Giorgio Cuncu e il viaggio spirituale di “Sono sempre con voi” | INTERVISTA

Con delicatezza e intensità, Giorgio Cuncu affronta il mistero della vita oltre la vita. Il suo libro intreccia dolore, speranza e rinascita, offrendo ai lettori uno sguardo intimo e spirituale. In questa intervista l’autore racconta il percorso creativo e la sua personale visione sull’anima e sulla scrittura.

Cosa ti ha spinto a dedicarti alla scrittura dopo una carriera nella Pubblica Amministrazione, e come hai scoperto il self-publishing come mezzo espressivo?

Tutto è nato per caso. L’input me lo ha dato l’approfondimento della AI, sul quale mi ero focalizzato per altre attività online, per indirizzare mio figlio a tale attività. Scrivere e auto pubblicare i miei testi è stata la conseguenza del mio interesse.

La tua esperienza con l’intelligenza artificiale è interessante: come riesci a mantenere un equilibrio tra ispirazione umana e supporto tecnologico nei tuoi scritti?

Il tutto è abbastanza semplice e riesco a scinderlo facilmente. Alla AI indico capitolo dopo capitolo le mie indicazioni, il mio sentire, le mie sensazioni. Laddove la trama e il tono non mi piace e  non mi soddisfa, cancello e riscrivo. Quindi va da sé che l’AI funge da acceleratore, una macchina da scrivere avanzata.

Nel libro “Sono sempre con voi”, il dolore si trasforma in rinascita e speranza. Quanto di personale c’è in questa storia e quanto invece è frutto di osservazione?

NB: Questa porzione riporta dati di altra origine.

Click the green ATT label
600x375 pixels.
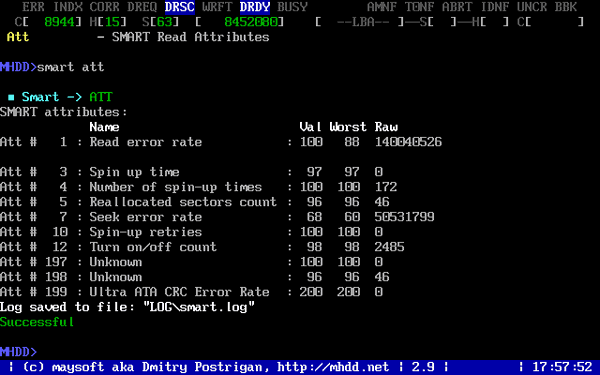(x=101, y=97)
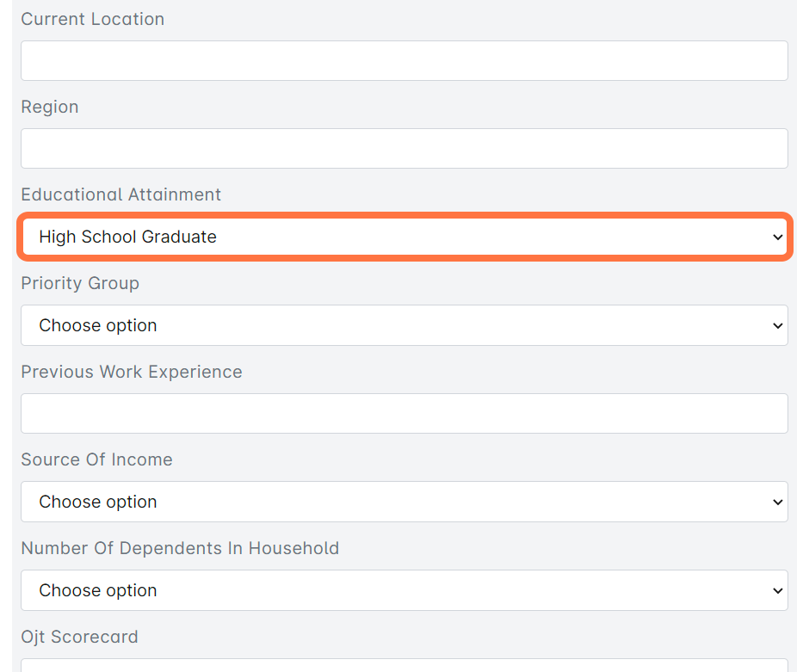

Se con il termine “personale”, si intende qualcosa che mi ha toccato in prima persona, la risposta è no. Tuttavia il sentire, sapere, credere che l’Anima sopravvive alla morte e in taluni casi l’Essenza di chi è stato presente in forma umana, resta  e si trattiene per un lasso di tempo indefinito, allora posso confermare che tutto nasce da qualcosa di personale.

Hai pubblicato libri su temi diversi, dalla spiritualità alla ludopatia. C’è un filo conduttore che lega tutte queste opere?

L’unico filo che che lega questi argomenti, così distaccati fra loro, è semplicemente la spinta  interiore a scrivere che ricevo.

Hai scelto la via dell’autopubblicazione. Quali sono le sfide principali di questo percorso e i suoi vantaggi più evidenti?

La sfida principale l’ho conosciuta in fase di impaginazione e riordino del libro. Non avendo le competenze necessarie in tal senso, mi sono dovuto rivolgere a dei professionisti, almeno per il primo libro. Poi con tanta pazienza e prove, sono riuscito a portare a termine gli altri miei impegni.

Che ruolo ha oggi per te la scrittura rispetto al tuo passato lavorativo e personale?

La scrittura la percepisco come una necessità, come bere, nutrirsi e riposare. Le mie precedenti esperienze lavorative le ho riposte fra i miei ricordi, alcuni piacevoli, altri meno. Il mio vissuto personale occupa un ruolo importante, in particolare adesso, con il tempo che dedico al Volontariato e alle attività di antincendio.